Stated task: Swap "green" for "blue" in the lines starting at the one that has "The image size is (1469, 754)." and ending with the one that has "click(x=573, y=1000)". Give back only those lines, with everything else left unchanged.

Data for the task:
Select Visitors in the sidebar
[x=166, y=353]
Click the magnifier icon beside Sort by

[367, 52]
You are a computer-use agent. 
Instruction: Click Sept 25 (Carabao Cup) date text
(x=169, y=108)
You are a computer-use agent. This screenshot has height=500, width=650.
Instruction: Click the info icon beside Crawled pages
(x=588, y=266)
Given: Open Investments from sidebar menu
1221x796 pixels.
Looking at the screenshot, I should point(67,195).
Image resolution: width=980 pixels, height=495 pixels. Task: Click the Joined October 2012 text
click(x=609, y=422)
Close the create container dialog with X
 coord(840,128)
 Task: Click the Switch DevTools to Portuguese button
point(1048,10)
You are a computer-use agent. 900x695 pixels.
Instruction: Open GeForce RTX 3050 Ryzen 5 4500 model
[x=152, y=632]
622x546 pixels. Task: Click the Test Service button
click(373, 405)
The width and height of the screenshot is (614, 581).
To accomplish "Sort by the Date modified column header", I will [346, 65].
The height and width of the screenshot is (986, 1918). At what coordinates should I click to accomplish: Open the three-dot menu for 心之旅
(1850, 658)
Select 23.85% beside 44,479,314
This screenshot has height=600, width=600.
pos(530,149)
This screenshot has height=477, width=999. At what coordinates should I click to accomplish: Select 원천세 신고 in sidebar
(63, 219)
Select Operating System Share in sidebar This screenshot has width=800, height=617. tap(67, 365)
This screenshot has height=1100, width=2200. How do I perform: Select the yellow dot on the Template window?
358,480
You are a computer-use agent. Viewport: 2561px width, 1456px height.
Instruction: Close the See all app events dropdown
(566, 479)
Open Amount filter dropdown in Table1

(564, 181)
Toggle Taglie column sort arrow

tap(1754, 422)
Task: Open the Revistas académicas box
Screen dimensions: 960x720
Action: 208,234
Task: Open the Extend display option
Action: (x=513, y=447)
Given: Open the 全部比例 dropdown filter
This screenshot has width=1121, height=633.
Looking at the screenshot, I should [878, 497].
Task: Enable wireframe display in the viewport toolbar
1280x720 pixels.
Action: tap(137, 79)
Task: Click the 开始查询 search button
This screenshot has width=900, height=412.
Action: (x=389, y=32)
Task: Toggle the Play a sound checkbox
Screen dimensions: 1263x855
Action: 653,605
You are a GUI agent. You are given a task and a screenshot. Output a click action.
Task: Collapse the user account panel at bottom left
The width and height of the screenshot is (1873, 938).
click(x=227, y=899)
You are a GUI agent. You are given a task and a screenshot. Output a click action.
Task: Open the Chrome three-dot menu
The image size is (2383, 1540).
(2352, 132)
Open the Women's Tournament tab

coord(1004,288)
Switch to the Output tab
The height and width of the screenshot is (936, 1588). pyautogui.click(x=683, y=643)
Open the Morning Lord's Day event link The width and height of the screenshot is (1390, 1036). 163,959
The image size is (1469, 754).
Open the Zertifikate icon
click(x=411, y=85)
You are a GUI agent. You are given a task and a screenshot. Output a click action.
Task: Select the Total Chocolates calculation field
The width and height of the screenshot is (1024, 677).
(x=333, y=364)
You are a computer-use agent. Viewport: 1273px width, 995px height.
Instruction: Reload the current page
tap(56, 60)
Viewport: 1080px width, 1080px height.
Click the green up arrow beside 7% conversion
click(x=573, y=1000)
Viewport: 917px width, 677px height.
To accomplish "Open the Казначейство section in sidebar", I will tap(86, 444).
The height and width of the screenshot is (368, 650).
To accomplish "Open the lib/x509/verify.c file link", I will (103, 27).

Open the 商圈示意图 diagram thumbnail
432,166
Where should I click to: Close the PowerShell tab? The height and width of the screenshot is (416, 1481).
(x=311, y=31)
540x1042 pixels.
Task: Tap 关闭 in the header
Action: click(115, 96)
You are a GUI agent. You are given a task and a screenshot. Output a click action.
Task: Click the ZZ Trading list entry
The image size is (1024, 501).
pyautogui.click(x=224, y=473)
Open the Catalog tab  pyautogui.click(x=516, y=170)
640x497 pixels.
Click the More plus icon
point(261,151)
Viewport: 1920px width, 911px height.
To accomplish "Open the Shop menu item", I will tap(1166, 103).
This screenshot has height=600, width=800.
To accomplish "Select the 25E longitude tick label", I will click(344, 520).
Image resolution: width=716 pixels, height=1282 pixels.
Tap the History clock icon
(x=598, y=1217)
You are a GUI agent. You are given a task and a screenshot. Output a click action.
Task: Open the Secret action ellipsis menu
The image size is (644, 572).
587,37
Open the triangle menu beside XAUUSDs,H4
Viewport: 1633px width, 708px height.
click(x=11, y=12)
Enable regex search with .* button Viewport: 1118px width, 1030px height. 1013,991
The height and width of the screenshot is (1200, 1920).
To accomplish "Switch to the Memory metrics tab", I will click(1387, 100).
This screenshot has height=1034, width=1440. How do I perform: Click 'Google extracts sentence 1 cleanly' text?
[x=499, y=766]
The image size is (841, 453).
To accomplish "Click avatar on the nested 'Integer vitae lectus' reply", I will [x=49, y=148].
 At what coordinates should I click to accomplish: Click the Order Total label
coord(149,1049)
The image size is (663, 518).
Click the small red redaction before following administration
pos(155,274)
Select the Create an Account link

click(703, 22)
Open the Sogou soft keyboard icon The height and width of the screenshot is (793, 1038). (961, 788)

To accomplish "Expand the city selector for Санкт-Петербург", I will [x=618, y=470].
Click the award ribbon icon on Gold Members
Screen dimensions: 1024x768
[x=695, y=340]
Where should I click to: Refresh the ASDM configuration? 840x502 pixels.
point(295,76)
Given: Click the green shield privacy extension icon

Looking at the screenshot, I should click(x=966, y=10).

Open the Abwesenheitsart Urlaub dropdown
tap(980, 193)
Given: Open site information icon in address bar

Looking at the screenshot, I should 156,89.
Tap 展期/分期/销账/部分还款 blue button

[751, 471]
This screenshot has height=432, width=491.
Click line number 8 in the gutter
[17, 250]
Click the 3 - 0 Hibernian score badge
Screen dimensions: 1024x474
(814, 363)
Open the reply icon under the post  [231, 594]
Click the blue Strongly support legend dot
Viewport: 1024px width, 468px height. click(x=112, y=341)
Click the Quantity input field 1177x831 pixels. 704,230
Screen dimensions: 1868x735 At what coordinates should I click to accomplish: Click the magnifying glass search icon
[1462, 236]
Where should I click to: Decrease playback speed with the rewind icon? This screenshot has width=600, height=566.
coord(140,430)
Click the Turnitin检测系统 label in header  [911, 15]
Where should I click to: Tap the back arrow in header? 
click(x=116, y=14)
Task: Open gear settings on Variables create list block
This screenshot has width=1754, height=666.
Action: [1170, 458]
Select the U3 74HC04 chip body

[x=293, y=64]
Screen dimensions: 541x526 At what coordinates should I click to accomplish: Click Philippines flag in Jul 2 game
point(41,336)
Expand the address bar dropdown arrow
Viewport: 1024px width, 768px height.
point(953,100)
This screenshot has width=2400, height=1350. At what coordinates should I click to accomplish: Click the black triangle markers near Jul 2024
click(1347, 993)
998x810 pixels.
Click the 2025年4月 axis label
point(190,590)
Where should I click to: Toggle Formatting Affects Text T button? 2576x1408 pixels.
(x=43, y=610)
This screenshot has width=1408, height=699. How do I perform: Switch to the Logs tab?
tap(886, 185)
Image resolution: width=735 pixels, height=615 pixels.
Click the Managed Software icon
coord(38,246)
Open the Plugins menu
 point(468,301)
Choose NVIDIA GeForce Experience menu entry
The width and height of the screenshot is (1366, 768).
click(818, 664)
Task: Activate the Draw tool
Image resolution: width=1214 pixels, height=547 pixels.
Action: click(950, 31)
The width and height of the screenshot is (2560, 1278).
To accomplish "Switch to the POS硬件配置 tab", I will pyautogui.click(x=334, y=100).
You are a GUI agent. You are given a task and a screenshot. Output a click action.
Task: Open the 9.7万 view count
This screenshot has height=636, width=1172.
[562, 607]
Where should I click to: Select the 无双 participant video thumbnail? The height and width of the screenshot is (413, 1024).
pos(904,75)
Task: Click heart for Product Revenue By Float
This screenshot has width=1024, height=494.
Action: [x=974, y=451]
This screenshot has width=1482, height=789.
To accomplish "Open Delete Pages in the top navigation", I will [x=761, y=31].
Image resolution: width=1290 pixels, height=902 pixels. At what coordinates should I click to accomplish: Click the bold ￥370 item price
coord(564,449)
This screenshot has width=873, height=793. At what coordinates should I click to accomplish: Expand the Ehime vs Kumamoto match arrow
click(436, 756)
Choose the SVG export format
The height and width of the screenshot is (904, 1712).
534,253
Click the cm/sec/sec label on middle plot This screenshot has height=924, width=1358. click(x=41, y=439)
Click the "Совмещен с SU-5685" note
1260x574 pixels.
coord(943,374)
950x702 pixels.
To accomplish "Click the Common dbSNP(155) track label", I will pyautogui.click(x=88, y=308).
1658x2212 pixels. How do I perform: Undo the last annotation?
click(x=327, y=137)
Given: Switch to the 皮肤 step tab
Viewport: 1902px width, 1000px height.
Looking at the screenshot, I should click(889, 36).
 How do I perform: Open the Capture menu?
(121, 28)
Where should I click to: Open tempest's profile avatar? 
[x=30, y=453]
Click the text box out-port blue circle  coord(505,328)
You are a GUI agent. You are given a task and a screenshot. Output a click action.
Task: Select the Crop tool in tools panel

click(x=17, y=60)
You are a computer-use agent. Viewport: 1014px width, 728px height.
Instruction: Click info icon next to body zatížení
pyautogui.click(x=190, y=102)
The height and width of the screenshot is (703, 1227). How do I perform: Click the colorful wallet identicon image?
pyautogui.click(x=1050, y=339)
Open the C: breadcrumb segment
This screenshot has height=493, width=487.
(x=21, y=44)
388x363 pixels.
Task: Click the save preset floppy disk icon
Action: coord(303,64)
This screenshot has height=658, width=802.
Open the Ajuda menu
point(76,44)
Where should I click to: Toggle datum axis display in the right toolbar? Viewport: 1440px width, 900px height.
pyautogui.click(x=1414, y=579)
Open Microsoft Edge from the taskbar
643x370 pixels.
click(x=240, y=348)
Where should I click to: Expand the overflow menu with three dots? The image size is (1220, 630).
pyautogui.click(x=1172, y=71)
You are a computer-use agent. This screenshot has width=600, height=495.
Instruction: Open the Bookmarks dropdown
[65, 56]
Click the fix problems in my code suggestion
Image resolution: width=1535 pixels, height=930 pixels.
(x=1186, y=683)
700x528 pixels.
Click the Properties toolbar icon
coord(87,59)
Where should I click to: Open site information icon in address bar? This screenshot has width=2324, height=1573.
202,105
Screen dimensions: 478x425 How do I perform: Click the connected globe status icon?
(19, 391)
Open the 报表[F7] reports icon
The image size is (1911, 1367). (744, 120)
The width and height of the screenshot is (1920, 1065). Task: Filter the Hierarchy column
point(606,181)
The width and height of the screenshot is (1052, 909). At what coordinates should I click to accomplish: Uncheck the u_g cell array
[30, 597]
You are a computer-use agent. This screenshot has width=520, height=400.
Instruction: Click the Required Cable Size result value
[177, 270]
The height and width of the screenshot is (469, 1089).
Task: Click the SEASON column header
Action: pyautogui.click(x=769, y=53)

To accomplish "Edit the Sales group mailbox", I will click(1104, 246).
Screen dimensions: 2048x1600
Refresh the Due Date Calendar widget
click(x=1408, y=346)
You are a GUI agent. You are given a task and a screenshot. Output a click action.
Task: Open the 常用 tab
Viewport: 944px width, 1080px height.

In response:
The image size is (1469, 754).
Open the Zertifikate icon
click(x=411, y=85)
You are a GUI agent. You are given a task and a screenshot. Output a click action.
Task: Select the Total Chocolates calculation field
The width and height of the screenshot is (1024, 677).
(x=333, y=364)
You are a computer-use agent. Viewport: 1273px width, 995px height.
Instruction: Reload the current page
tap(56, 60)
Viewport: 1080px width, 1080px height.
Click the blue up arrow beside 7% conversion
click(x=573, y=1000)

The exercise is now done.